Today I was reading and thinking about CSR and certification schemes. Suddenly, one question came to my mind: what kind of certification mechanism is closer to the idea I have of ethics in agricultural productive contexts?
The ideas of ethic I was actually thinking are two: 1) no workers (or worst, immigrant workers) exploitation along the supply chain and 2) a fair remuneration of the "weakest" rings of the supply chain (generally the producers, but not just them).
About the 2nd it could be discussed who are the weakest and what makes them weak. About the first, I imagine it is easy to find objective indicators.
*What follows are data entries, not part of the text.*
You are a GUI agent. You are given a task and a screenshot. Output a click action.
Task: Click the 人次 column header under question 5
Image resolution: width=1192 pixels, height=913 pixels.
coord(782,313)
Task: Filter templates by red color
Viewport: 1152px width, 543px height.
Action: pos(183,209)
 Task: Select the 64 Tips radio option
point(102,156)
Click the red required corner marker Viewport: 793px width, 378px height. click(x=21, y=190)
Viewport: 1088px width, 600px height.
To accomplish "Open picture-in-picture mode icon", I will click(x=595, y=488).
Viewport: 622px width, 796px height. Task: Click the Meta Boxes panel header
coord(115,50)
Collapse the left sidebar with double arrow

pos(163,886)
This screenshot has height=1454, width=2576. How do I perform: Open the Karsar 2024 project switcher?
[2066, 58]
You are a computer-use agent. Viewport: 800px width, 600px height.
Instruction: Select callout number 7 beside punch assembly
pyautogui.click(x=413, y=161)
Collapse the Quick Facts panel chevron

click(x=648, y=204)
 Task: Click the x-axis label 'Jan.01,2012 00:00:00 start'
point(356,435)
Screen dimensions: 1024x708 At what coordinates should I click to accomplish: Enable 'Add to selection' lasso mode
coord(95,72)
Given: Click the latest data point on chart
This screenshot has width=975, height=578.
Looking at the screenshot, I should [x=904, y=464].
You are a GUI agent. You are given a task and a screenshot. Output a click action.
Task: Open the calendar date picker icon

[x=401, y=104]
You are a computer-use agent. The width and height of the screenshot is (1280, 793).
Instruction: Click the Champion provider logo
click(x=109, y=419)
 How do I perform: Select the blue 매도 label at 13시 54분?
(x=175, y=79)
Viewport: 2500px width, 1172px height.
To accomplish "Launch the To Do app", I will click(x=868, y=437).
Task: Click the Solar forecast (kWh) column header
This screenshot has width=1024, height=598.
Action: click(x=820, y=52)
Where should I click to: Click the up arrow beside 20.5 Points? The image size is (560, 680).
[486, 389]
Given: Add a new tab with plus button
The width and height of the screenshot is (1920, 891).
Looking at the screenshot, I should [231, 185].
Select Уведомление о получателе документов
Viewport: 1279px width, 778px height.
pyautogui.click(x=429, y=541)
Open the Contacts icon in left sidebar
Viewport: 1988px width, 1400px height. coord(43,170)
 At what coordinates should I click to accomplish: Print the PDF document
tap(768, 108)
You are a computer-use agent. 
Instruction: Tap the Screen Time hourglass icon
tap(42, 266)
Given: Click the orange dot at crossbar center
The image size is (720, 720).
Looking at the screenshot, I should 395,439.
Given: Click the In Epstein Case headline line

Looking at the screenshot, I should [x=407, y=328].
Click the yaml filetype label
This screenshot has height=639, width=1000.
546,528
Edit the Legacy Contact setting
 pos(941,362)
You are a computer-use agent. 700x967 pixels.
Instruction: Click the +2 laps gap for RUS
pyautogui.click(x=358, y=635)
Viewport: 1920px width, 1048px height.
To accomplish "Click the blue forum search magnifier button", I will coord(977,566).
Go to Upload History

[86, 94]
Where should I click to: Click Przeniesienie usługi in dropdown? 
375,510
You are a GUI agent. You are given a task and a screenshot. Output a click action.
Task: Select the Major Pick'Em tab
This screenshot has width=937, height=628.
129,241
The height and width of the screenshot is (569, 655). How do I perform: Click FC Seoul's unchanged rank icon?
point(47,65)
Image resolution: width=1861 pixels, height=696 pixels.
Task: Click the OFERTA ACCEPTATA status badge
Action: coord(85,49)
In extreme summary, a farm or a company going ethically should have an ethical manifesto and join certification and initiatives, generally voluntary, that could witness for its ethical profile, better if networking with oher stakeholders playing ethical according to their objectives. Compliance with existing certification protocols or with new ones could work as proof of a fair play.
But, would'nt be more effective , for the previously showed ideas of ethics, a self-certification mechanism by the whole networking supply chain?
I am referring to a system of supervisors where everybody has an incentive to not disobey a set of few and shared ethical rules.
Is to say a system were the auditors are (elected) part of the supply chain being so both auditors and controlled. Everyone controls everyone, and everybody find an incentive in applying this mechanism so that it is not oppressive. The incentive should be higher revenues, fairly distributed.
I think that this kind of mechanism 1) is more difficult to cheat, especially by the strongest part of the supply chain that could be interested in having an "ethical label" just to market more 2) since it is implemented by the same supply chain actors (and not by an external auditor) it implies a concrete "ethical growth" of the firms participating.